Die Aufgaben:
1. Aus welchem Grund hat Hillebrand laut dem Text über die SMS die Länge einer SMS auf 160 Zeichen festgelegt?
2. Schreib aus dem Text über die SMS genau den Abschnitt ab, der bei den Worten „Das Hauptprodukt des“ anfängt und nach den Worten „wieder zusammengesetzt wurden.“ aufhört.
3. Nenne alle Wörter im Text über die SMS, die mit „SMS-“ beginnen.

Seitentext:
* * *
Hierbei ist zu sagen, das auch im Zeitalter von Messengern wie WhatsApp und vielen anderen die SMS noch lange nicht ausgestorben ist. Beispielsweise für Zweifaktor-Authentifizierungen von Online-Accounts hat sie eine kleine Renaissance erlebt, und auch als Mailbox-Benachrichtigung versieht sie nach wie vor treu ihren Dienst.

Erste Idee und technische Realisierung

Die SMS wird 25 Jahre alt Die SMS wird 25 Jahre alt
Bild: dpa
Nur wenige Handy-Nutzer wissen, dass die SMS eine echte deutsch-französische Erfindung ist. Das Konzept für einen Short Message Service wurde 1984 von Friedhelm Hillebrand von der damaligen Deutschen Bundespost zusammen mit Bernard Ghillebaert von der PTT in Frankreich erarbeitet. Hillebrand hat die Länge einer SMS auf 160 Zeichen festgesetzt, weil ein Großteil der Postkarten und Telexe weniger als 160 Zeichen enthielt. Später wurde die SMS Teil der GSM-Standardisierung.

Das Hauptprodukt des digitalen GSM-Mobilfunks war die mobile Telefonie. Der GSM-Standard sah Signalisierungs-Kanäle vor, die beispielsweise dazu verwendet werden, um Gespräche aufzubauen und zu halten. Die freien Kapazitäten dieser Kanäle sollten für den SMS-Verkehr genutzt werden. Dies hat zur Folge, dass SMS auch dann verschickt werden können, wenn gerade ein Telefonat stattfindet. Die Paketgröße der Signalisierungsdaten war beschränkt, also konnte auch die SMS nicht unbegrenzt lang sein. Die später möglichen "langen" SMS waren einfach nur eine Kombination von mehreren 160-Zeichen-SMS, die beim Absender "zerlegt" und beim Empfänger wieder zusammengesetzt wurden.

Die SMS-Kommunikation findet nicht direkt zwischen den Teilnehmern statt, sondern über eine Kurzmitteilungszentrale beim Netzbetreiber. Diese hat eine eigene Rufnummer und diese Nummer muss im Handy in den SMS-Einstellungen abgespeichert werden. Noch heute versenden Provider meist automatisiert Konfigurations-SMS, die diese Einstellungen automatisch auf dem Handy des Nutzers einrichten. Wie das SMS-Versenden funktioniert, haben wir in einem Ratgeber-Artikel zur SMS-Technik erläutert.
* * *
Gezeigte Einträge:
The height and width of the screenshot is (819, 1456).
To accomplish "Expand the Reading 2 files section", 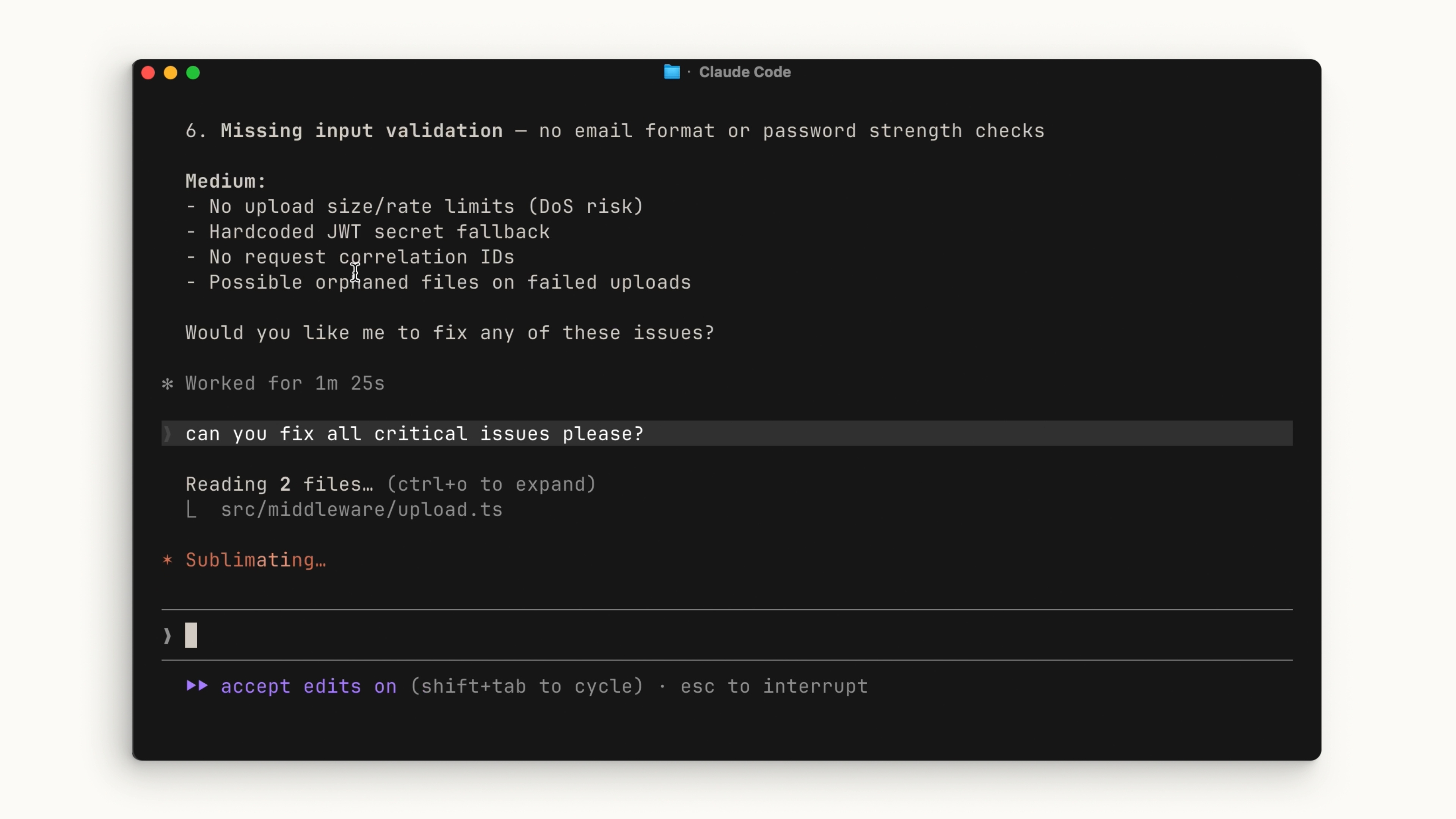I will point(279,485).
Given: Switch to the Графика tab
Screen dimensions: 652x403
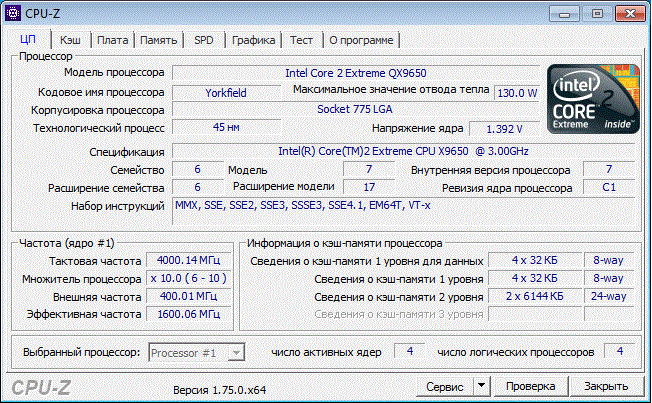Looking at the screenshot, I should pos(253,40).
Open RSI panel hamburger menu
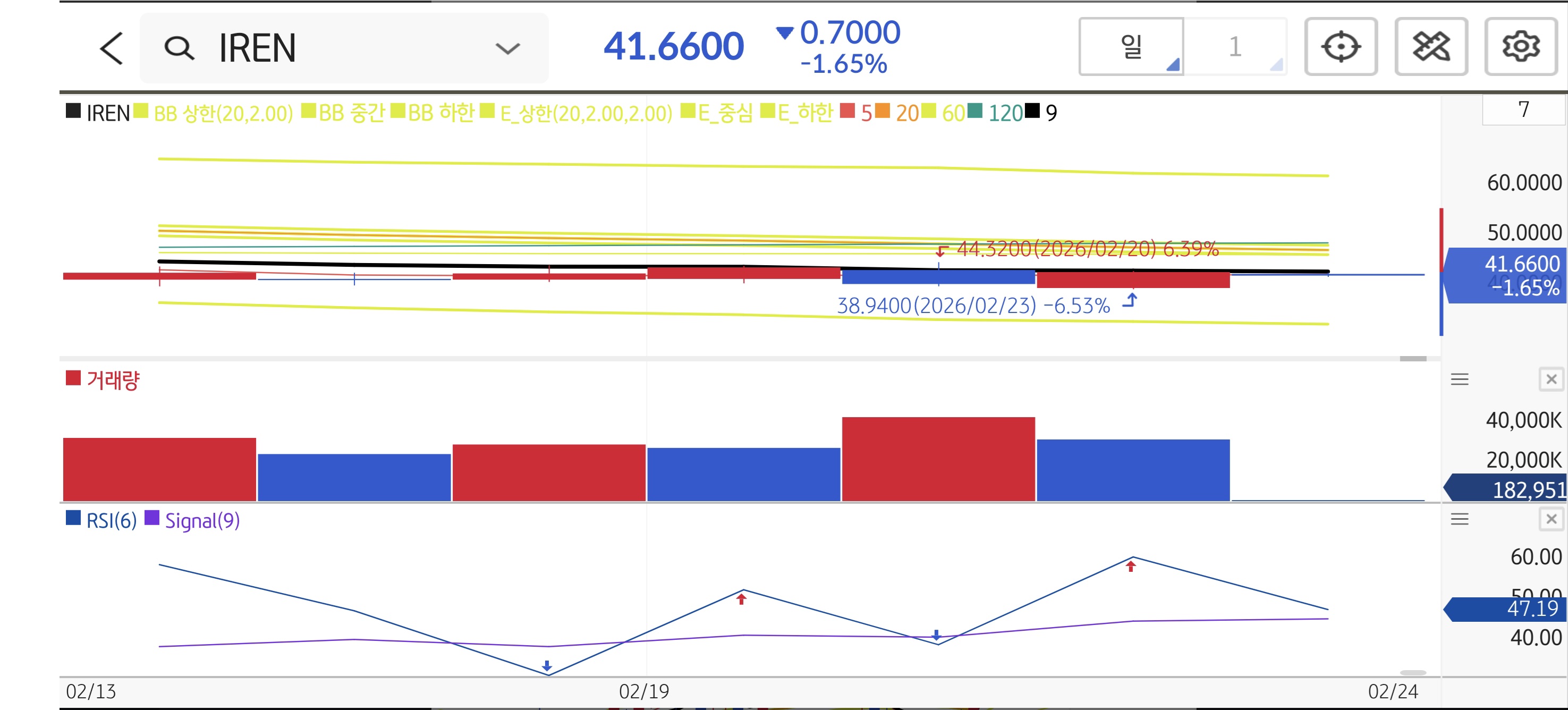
* * *
Die Lösungen:
1. Weil ein Großteil der Postkarten und Telexe weniger als 160 Zeichen enthielt.

2.
Das Hauptprodukt des digitalen GSM-Mobilfunks war die mobile Telefonie. Der GSM-Standard sah Signalisierungs-Kanäle vor, die beispielsweise dazu verwendet werden, um Gespräche aufzubauen und zu halten. Die freien Kapazitäten dieser Kanäle sollten für den SMS-Verkehr genutzt werden. Dies hat zur Folge, dass SMS auch dann verschickt werden können, wenn gerade ein Telefonat stattfindet. Die Paketgröße der Signalisierungsdaten war beschränkt, also konnte auch die SMS nicht unbegrenzt lang sein. Die später möglichen "langen" SMS waren einfach nur eine Kombination von mehreren 160-Zeichen-SMS, die beim Absender "zerlegt" und beim Empfänger wieder zusammengesetzt wurden.

3. SMS-Verkehr, SMS-Kommunikation, SMS-Einstellungen, SMS-Versenden, SMS-Technik